Callac-de-Bretagne





L'espiègle chroniqueur de langage qui signe du détestable pseudonyme "Zapf" dans le journal belge "L'Avenir du Luxembourg" évoquait l'autre semaine l'importance du vers blanc à propos du dernier ouvrage de Jean d'Ormesson : C'est une chose étrange à la fin que le monde. Il faisait remarquer que ce beau titre est un alexandrin emprunté à un poème d'Aragon... Qu'est-ce qu'un vers blanc ? -Un vers tout seul, qui véhicule un sens autonome et flotte librement hors contexte- Il n'a pas de compère pour rimer avec lui. (Tiens ! en effet.) Le vers blanc est précieux pour les aphorismes. Il est idéal pour les proverbes : Rien ne sert de courir, il faut partir à point.

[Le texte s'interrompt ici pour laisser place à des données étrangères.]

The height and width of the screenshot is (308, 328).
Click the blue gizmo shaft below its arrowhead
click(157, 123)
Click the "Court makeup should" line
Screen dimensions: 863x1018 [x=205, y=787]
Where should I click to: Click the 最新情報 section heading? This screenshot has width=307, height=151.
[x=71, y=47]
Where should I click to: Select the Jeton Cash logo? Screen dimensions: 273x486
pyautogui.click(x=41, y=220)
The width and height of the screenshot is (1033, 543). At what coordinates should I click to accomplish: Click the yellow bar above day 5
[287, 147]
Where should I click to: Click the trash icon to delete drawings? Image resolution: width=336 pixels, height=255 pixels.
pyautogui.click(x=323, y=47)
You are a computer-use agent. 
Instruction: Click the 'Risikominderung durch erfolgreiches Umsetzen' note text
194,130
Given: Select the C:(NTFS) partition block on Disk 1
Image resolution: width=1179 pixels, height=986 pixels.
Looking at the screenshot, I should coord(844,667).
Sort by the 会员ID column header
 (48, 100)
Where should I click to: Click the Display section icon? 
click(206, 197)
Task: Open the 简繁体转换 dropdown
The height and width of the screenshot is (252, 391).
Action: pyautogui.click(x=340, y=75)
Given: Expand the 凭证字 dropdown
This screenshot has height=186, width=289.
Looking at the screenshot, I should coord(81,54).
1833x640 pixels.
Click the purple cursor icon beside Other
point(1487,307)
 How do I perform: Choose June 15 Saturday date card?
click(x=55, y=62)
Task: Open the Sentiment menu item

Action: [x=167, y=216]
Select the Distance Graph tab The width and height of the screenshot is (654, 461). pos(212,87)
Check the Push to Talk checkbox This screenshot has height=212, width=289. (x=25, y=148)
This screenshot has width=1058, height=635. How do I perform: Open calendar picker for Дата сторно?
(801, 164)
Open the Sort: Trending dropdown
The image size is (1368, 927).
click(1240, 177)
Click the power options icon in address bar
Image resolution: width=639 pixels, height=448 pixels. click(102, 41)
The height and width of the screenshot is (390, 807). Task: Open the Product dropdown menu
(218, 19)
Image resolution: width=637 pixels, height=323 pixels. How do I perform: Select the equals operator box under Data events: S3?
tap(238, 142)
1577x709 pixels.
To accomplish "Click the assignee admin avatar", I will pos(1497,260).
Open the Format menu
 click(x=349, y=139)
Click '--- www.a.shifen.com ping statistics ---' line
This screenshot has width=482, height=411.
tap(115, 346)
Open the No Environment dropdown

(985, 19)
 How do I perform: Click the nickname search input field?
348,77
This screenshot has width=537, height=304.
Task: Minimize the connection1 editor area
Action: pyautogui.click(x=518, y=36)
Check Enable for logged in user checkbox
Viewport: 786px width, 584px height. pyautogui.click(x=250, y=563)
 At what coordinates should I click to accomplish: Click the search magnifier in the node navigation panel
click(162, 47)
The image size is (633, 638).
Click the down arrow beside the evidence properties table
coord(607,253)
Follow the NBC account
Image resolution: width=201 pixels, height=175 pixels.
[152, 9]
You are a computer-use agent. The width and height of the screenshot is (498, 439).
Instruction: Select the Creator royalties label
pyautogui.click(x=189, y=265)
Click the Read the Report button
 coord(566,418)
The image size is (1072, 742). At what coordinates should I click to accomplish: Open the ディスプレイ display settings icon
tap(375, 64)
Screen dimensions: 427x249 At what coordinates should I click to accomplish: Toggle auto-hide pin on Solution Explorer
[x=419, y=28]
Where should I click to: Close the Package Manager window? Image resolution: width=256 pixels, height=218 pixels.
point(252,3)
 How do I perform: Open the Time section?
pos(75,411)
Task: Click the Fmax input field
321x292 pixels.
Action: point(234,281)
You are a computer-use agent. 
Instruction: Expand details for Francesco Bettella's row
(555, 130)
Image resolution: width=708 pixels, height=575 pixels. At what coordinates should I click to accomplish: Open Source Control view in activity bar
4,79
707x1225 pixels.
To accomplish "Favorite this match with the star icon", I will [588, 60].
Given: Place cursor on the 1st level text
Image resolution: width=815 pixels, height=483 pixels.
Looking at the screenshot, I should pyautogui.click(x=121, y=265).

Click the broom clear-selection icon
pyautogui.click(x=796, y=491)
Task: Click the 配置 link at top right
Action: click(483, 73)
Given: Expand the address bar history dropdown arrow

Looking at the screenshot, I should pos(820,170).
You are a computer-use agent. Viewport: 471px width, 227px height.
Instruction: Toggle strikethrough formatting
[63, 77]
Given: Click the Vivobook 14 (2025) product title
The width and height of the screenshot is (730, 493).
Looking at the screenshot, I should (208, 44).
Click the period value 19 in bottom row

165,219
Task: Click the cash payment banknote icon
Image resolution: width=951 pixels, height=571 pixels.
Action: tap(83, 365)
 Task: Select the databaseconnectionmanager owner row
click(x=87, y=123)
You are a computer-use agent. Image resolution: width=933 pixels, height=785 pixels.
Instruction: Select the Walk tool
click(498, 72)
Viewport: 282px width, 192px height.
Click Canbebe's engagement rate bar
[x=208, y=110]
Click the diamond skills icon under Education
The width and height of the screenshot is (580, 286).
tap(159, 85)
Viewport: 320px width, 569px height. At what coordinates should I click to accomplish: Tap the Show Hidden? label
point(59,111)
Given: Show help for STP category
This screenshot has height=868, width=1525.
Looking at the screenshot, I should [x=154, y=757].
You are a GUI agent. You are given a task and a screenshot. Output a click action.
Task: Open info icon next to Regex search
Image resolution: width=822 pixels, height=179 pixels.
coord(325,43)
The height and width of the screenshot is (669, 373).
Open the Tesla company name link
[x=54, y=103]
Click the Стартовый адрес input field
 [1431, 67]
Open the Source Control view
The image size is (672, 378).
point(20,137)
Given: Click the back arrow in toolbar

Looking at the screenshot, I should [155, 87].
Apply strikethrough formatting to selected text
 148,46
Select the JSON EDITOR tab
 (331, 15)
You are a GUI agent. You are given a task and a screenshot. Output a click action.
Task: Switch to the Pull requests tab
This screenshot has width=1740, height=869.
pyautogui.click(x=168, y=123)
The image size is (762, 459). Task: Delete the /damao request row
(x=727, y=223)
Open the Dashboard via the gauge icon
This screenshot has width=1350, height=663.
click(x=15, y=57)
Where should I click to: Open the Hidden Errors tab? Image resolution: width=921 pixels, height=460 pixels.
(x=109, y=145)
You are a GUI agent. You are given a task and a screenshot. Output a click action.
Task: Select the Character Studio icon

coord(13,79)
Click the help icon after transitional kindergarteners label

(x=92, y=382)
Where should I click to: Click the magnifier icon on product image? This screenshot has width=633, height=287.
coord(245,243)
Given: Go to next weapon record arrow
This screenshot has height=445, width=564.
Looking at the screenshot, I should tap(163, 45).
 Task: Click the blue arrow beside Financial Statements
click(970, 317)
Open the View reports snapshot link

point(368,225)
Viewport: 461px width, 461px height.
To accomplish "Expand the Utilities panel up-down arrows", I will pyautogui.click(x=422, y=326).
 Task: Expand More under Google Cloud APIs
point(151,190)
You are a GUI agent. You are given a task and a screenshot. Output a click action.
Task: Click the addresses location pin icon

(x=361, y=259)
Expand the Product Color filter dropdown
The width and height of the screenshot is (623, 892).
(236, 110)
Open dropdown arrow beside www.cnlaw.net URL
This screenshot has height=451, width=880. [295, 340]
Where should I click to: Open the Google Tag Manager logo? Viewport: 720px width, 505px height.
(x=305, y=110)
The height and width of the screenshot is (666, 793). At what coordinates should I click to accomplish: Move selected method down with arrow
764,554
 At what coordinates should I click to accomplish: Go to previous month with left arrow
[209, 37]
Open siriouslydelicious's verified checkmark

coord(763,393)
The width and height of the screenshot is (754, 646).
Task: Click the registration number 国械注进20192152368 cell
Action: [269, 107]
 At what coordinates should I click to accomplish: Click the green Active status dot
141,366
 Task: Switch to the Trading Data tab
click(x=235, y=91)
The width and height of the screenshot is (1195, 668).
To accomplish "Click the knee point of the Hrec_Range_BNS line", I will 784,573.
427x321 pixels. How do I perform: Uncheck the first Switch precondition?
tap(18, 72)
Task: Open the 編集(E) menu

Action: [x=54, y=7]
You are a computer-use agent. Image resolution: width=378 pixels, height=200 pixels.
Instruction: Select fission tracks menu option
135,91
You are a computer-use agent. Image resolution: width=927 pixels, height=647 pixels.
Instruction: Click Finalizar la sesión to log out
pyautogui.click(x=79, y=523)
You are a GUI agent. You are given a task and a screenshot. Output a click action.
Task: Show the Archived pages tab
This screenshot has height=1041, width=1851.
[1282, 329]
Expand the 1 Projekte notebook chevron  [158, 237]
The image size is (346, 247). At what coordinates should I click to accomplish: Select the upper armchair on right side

En principe il n'est pas obligatoire qu'un vers blanc soit un alexandrin ; mais il faut bien reconnaître que l'alexandrin, par son rythme et ses jeux de syllabes brèves et longues, se distingue mieux qu'un autre - la césure au sixième pied fait ressortir la cadence. Et puis les douze pieds ont quelque chose de magique : n'y a-t-il pas douze apôtres, douze œufs, douze escargots, douze huitres, douze heures dans la demi-journée ?

Ce n'est pas par hasard si au XVI° siècle, ce moment de la Renaissance où la langue s’est latinisée et comme étalée dans ses sonorités, l'alexandrin a pris la place de l'octosyllabe, le vers traditionnel de l'ancienne langue. L'octosyllabe était sans doute mieux adapté aux rudesses de ton et aux caprices rythmiques de l'ancien français. L'alexandrin traduit mieux la musique intrinsèque de notre langue, c'est pourquoi il a aussi superbement, et sans doute exagérément réussi au siècle suivant. Heureux qui comme Ulysse a fait un beau voyage ; écoutez la symétrie, le balancement : 2+4/4+2... 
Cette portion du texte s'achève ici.